To be fair to the engineers, you should run pipes through tunnels, not tunnels through pipes. Just never say that it can't be done.
That took a little while to type. I had space for a new point inbetween 9 and 10 on the notes from 2 years ago, so theres probably more knocking around in there somewhere. I'm here for questions if you need me to explain something.Edit: It may read redundantly, but I'm not sure how many ways I have to explain something for someone to get the picture. Advice welcome.

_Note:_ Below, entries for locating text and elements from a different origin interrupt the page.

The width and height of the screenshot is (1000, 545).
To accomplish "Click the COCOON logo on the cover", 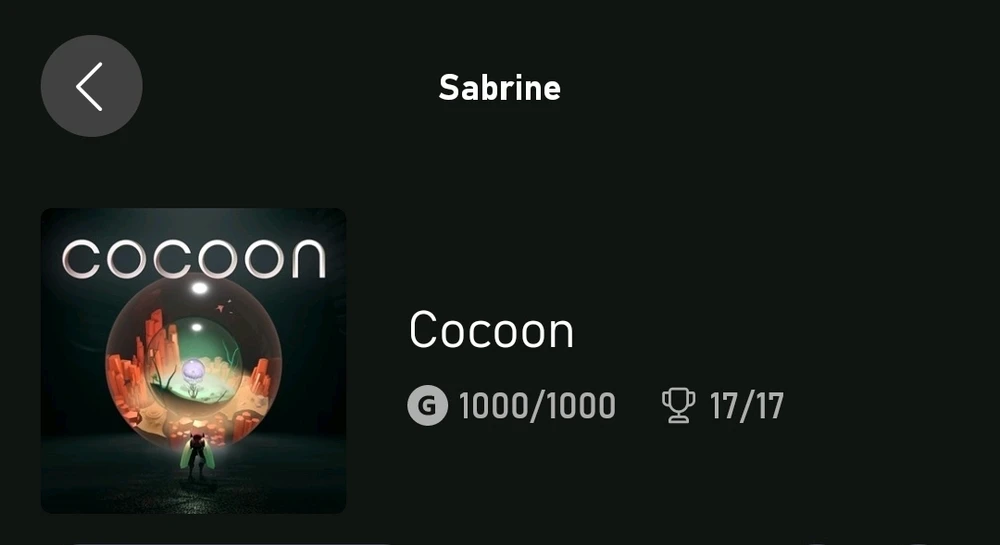I will pos(193,257).
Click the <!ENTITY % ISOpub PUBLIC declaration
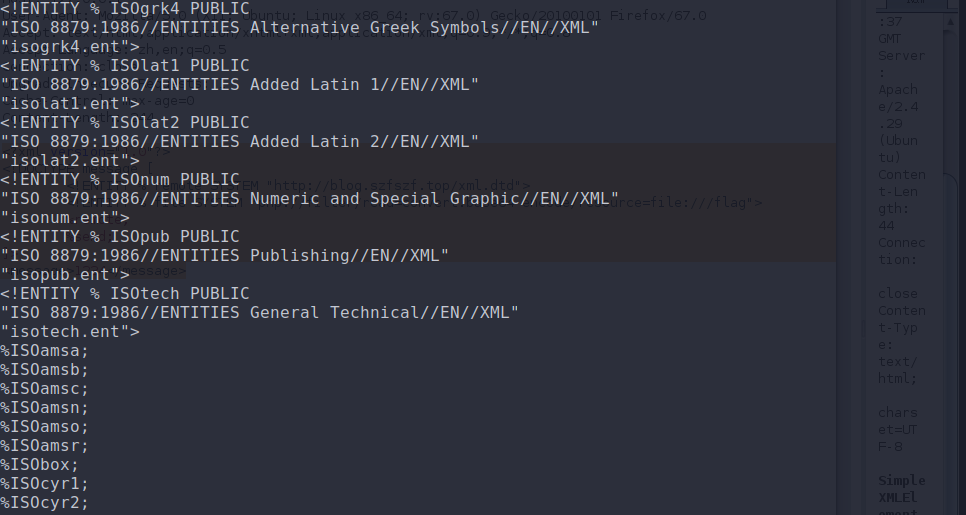Viewport: 966px width, 515px height. point(120,237)
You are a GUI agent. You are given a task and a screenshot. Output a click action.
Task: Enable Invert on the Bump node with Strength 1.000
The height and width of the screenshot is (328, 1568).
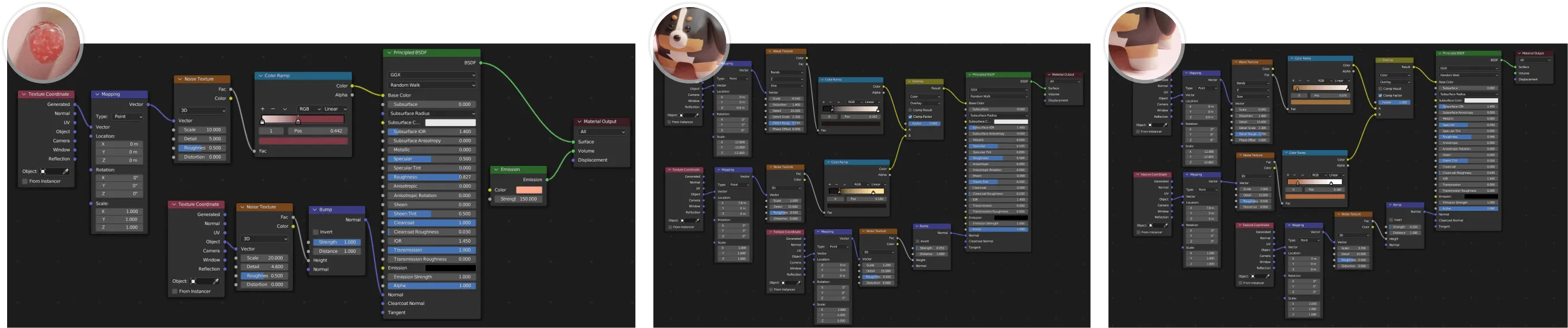(316, 232)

Edit May 25: I've been thinking about the timing reliability that all the Pipe VPN packets would need to be sent at, and want to suggest that something like Precision Timing Protocol be used to accurately determine [to a much higher degree than any form of NTP
] the clock drift and other statistics between nodes with the standard continuous-bandwidth Pipes. I know that timing can be determined to <100 nanoseconds using PTP over leased dark fiber lines [from NIST on one side of the country to USNO AMC in Colorado Springs
], and less so with standard backbone communications equipment [due to processing time and queuing
]. Using anything but highly accurate and precise methods can allow fingerprinting and traffic deobfuscation both inside and outside the network. Also a highly accurate sort of fingerprinting would be possible knowing these clock timing & drift statistics.
Edit Sep 2 [Changed wording again, added WireGuard in #9 refs
]: Modern high end network tap equipment can copy packets and tag them within 5ns, synchronized to their own local UTC source within 3ns at the extreme end of the bell curve, which is only ever off from UNSO-UTC or NIST-UTC by about 40ns. Traffic flow and timing analysis attacks are a real threat to anonymous networks.